The increased absurdity in Covid policies (i.e., mask and vaccine mandates, frustrating protocols, etc.) has also caused a portion of the labor market to exit, particularly those who don’t necessarily need the income (e.g., retirees and teenagers/young adults living with their parents) where the extra hassle and pressure of working this “new normal” nonsense is just not worth it. There are also people not comfortable returning to work because they are fearful of Covid-19. The risk is very real for some, but rational perspective is lost on many, exacerbated by the constant fearmongering from the establishment and the corporate press. Quantifying these two groups of people (the fearful and the not-worth-it crowd) is, of course, difficult, and can really only be measured anecdotally. But they are real factors that also have an impact on labor supply.
The Driving Factor of the Shortages
The labor “shortage” is artificial, mainly driven by the disruption of the market by paying those who are not working through government debt and money creation. As stated earlier, an effective “price control” has been established on labor. This shortage is a phenomenon happening throughout the world due to similar reasons and, in my view, is the root of the majority of all shortage-types being realized (e.g., food distribution, hospital staffing, semiconductor manufacturing, etc.).
Employers are struggling to find employment across all industries even with increased pay and benefit incentives. Some employers have even resorted to seemingly absurd measures to secure employees (e.g., a McDonald’s in Tampa offered $50 just to sit in on an interview). This labor shortage is likely to ease as state and federal governments begin ending or reducing their unemployment and stimulus payouts, but the major disruption has already occurred.
Now there is all of this newly created money in the system chasing the same amount of available goods and services as before Covid-19, if not less now considering the extent of the market disruption caused by the Covid interventions. Understanding this is really the key to understanding the labor shortage. Even if labor wasn’t disrupted, there would still be a challenge keeping up with the increased demand because of all the new money thrown into the system. This all adds increased pressure across the board driving up the price inflation we are seeing throughout the market.
If we weren’t living in Bizarro World and there wasn’t this sudden, significant injection of newly created money into the economy, fewer workers would result in fewer earners. This would mean less money in the system — less money chasing the same amount of available goods and services. This would keep prices steady or may even add pressure to decrease prices throughout the market. But, we have the opposite occurring.
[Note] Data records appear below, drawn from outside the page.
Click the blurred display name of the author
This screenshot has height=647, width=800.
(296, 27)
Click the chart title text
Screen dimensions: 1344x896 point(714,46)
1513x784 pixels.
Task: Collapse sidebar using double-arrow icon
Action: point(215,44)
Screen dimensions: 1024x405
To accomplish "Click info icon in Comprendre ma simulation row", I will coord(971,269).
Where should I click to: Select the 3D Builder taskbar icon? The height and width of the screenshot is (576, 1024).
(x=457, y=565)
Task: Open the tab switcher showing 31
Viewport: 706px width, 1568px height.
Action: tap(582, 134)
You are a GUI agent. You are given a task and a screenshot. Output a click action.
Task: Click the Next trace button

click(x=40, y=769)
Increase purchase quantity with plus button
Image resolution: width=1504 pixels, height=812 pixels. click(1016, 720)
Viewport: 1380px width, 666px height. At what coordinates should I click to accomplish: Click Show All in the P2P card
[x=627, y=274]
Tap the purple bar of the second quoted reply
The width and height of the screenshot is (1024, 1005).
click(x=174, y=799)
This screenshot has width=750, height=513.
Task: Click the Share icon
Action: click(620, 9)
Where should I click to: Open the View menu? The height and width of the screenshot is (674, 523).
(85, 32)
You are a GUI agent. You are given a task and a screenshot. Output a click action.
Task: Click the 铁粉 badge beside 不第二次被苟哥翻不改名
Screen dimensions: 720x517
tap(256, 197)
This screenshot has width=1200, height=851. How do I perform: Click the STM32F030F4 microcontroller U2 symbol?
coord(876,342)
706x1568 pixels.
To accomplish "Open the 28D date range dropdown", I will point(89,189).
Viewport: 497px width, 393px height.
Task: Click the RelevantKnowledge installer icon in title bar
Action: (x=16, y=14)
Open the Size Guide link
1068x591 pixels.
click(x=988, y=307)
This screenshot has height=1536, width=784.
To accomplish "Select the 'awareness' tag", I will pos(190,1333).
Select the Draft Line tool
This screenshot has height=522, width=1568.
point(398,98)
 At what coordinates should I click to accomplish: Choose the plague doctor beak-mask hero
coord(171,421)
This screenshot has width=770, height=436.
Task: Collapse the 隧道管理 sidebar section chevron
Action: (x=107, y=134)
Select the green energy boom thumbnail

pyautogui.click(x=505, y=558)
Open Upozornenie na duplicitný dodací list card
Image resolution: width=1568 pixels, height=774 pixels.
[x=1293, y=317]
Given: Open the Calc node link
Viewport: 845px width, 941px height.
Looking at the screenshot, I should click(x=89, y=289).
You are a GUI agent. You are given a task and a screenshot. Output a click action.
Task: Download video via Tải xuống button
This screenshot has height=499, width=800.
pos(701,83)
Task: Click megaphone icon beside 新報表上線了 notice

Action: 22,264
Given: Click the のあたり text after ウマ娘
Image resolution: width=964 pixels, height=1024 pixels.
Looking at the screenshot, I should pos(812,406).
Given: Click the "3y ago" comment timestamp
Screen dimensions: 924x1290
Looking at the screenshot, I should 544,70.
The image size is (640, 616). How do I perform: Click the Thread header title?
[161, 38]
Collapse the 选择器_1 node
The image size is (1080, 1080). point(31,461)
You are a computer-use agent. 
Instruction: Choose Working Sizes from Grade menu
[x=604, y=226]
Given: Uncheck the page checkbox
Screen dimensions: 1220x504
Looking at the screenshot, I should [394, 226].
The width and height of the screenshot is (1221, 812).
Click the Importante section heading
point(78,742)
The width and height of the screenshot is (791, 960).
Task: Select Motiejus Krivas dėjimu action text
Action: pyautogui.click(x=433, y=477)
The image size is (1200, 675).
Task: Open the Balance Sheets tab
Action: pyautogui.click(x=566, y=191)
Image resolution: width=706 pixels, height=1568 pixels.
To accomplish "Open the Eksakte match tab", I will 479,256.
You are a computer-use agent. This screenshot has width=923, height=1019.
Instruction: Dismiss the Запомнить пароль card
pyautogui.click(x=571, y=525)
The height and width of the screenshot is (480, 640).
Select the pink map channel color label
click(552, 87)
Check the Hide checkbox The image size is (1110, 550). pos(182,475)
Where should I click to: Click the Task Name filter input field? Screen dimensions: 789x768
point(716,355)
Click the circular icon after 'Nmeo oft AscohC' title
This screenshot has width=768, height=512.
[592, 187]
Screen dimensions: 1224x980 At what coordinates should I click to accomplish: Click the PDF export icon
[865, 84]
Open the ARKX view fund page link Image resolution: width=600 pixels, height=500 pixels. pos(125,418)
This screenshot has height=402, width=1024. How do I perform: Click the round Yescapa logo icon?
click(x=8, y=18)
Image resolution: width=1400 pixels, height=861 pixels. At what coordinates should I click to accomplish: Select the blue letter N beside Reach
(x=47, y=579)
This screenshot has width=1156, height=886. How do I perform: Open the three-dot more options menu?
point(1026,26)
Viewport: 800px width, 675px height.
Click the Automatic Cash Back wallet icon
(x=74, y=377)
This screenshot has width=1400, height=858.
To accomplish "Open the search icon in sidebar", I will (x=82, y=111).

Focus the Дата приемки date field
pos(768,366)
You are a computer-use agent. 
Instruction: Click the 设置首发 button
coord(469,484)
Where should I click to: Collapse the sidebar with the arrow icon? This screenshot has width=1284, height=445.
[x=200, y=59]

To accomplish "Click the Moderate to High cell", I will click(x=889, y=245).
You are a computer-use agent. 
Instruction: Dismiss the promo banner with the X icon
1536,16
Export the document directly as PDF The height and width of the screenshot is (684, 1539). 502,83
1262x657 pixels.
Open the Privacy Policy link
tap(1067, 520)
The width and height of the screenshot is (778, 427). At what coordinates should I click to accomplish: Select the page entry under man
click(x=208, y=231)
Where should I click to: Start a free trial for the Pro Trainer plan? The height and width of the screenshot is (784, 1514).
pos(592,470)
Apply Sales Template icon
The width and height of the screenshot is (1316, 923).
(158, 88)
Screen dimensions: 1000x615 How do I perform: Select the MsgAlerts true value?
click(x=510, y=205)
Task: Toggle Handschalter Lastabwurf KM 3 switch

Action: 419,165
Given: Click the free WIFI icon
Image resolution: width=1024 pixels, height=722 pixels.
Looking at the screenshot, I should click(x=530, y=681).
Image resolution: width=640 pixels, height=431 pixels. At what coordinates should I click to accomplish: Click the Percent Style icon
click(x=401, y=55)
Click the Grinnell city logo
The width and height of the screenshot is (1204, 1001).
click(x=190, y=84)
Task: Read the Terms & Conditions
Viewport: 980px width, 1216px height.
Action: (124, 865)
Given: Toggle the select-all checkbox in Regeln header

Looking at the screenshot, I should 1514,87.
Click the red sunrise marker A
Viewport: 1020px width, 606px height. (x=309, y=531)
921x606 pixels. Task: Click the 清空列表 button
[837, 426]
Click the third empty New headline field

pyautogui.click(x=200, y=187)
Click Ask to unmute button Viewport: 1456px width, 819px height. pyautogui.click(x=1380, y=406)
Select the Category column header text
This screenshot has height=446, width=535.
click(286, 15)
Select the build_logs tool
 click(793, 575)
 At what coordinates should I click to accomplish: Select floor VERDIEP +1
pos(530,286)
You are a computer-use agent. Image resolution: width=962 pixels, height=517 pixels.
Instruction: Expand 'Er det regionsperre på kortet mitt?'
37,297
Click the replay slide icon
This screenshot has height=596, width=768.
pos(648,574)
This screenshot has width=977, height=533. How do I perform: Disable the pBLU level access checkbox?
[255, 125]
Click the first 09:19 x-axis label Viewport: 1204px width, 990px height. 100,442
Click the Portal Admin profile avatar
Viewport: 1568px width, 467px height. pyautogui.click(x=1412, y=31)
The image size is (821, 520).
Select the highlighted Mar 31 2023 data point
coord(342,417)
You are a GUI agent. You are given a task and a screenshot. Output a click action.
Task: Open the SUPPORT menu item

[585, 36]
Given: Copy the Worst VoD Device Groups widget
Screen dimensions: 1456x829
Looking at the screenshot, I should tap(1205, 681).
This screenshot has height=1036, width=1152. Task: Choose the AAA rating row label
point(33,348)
Murray Rothbard‘s classic 1977 piece on the water shortages of California gives a great breakdown of how these water shortages were artificial. The same misunderstanding of the cause of the shortages in the ‘70s and the continued behavior of the bureaucratic California water industry result in these water “shortages” remaining today. Similarly, and unfortunately, the same misunderstanding and behavior will continue to impact the labor market throughout the world.